◆ **What this task involves**
Each line from the one containing "枱上式濾水器 (186, 2144)" through the final line of the records is to be repeated exactly, with no additions.

Data to use START

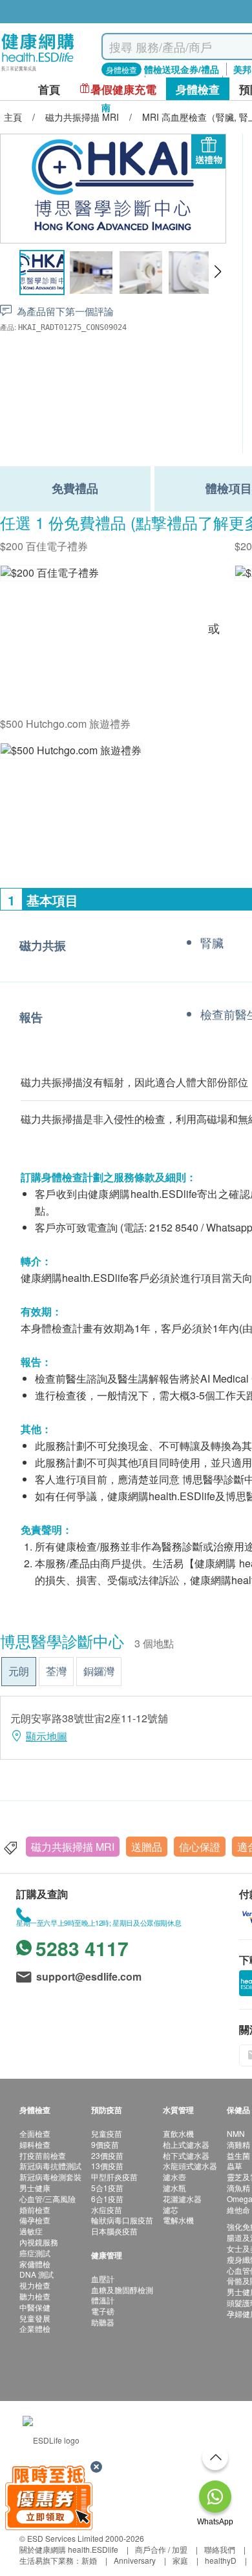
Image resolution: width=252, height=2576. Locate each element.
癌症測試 (34, 2252)
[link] (51, 2438)
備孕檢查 (34, 2219)
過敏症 (31, 2230)
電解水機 (178, 2219)
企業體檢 (34, 2328)
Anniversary (135, 2560)
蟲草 (234, 2165)
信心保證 (199, 1846)
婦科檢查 (34, 2144)
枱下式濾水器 (186, 2155)
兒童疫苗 (106, 2133)
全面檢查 (34, 2133)
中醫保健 (34, 2307)
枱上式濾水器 (186, 2144)
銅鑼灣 (98, 1671)
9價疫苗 (105, 2144)
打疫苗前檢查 (42, 2155)
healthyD (220, 2560)
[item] (50, 572)
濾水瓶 (174, 2187)
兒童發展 (34, 2318)
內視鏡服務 (38, 2241)
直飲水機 (178, 2133)
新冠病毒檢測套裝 (50, 2176)
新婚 (89, 2560)
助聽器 (102, 2321)
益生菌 (238, 2155)
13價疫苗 (107, 2165)
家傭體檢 (34, 2263)
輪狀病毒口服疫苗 (122, 2219)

Data to use END

◆ **Your solution**
枱上式濾水器 (186, 2144)
銅鑼灣 (98, 1671)
9價疫苗 (105, 2144)
打疫苗前檢查 (42, 2155)
healthyD (220, 2560)
[item] (50, 572)
濾水瓶 (174, 2187)
兒童發展 (34, 2318)
內視鏡服務 (38, 2241)
直飲水機 (178, 2133)
新冠病毒檢測套裝 (50, 2176)
新婚 (89, 2560)
助聽器 (102, 2321)
益生菌 (238, 2155)
13價疫苗 (107, 2165)
家傭體檢 (34, 2263)
輪狀病毒口服疫苗 (122, 2219)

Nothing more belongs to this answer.